Politica - 27 febbraio 2026, 14:50

Linea SFM1, Avetta (Pd): "In un anno soppressi oltre mille treni. Non è un disagio ma una disfatta"

Il consigliere regionale dem ha presentato un’Interrogazione sulle soppressioni dei convogli

Foto d'archivio

«Il report pubblicato da Agenzia Mobilità Piemontese in relazione ai treni soppressi sulla linea ferroviaria SFM1 Rivarolo-Torino-Chieri merita più di una riflessione: in 12 mesi, da gennaio 2025 a dicembre 2025, le soppressioni sono state 1139 (in media 94,91 ogni mese). Nel gennaio 2026 le soppressioni sono state 89 (27 per sciopero). E febbraio potrebbe confermare un analogo trend (tra le cancellazioni recenti, quella del treno da Rivarolo delle 7.17 di sabato 21 febbraio, con i passeggeri fatti scendere a Trofarello, e quella del treno da Chieri di lunedì 23 febbraio alle 8.50). Sono numeri che certificano le criticità di una linea ferroviaria importante che unisce il Canavese al Chierese e collega a Torino città grandi come Settimo T.se e Moncalieri. Le soppressioni erano forse comprensibili in concomitanza ai lavori di potenziamento infrastrutturale e i pendolari le hanno sopportate fiduciosi. Ma una volta terminati gli interventi non si è registrato un concreto miglioramento del servizio.
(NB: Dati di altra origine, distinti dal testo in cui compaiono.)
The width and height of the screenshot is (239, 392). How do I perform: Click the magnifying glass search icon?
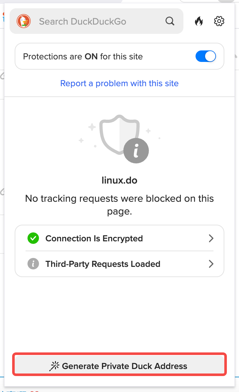[170, 21]
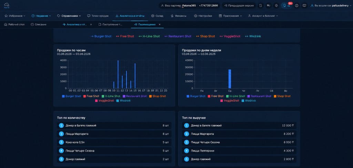Viewport: 353px width, 168px height.
Task: Close the Аналитика и от... tab
Action: point(91,24)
Evidentemente esiste una vulnerabilità strutturale e gestionale di queste linee che suggerirebbe un diverso atteggiamento da parte della Regione Piemonte nei confronti di RFI e di Trenitalia»: lo afferma il consigliere regionale Alberto Avetta (Pd, Commissione Trasporti e Infrastrutture) che ha presentato un’Interrogazione per conoscere nel dettaglio le cause alla base delle cancellazioni dei treni della SFM1 da gennaio 2025 a gennaio 2026.

Nel dettaglio: gennaio 2025 treni soppressi 62 (per sciopero 14); febbraio 51 (10); marzo 127 (42); aprile 162 (35); maggio 155 (62); giugno 57 (0); luglio 74 (21); agosto 43 (0); settembre 107 (39); ottobre 90 (34); novembre 98 (30); dicembre 113 (37)

«Se i dati relativi alle soppressioni per sciopero  (324 nel 2025) sono chiari è doveroso capire in modo dettagliato le cause che hanno portato alle altre 815 cancellazioni. Guasti e inconvenienti tecnici? Problemi ai passaggi a livello? Maltempo? E perché la SFM1 risulta meno “affidabile” rispetto alle altre linee metropolitane? Anche gli utenti della SFM1 hanno diritto ad un servizio efficiente e di qualità a fronte di abbonamenti e biglietti sempre più cari».

Commenta l’assessore alla Mobilità sostenibile e Trasporti del Comune di Chieri Andrea Limone:  «I dati sulle soppressioni dei treni Sfm1 possono essere commentati con una sola parola: disastro. All’inizio di febbraio ho incontrato in Regione l’assessore Gabusi e i rappresentanti di Trenitalia ed RFI, che hanno ben compreso le nostre preoccupazioni, riconoscendo le criticità del servizio e dichiarandosi disponibili a trovare soluzioni. Da parte del Comune di Chieri c’è la massima disponibilità a collaborare per migliorare una situazione divenuta insostenibile. Chi andrebbe a mangiare in un ristorante, se non sa se il cuoco quel giorno cucina? Lo stesso vale per il treno: se rischio di rimanere a piedi, e ogni volta c’è un diverso problema che giustifica la soppressione della corsa, alla fine smetterò di avere fiducia in quel servizio. Che è quello che sta capitando a tanti chieresi, costretti a ricorrere ai mezzi privati».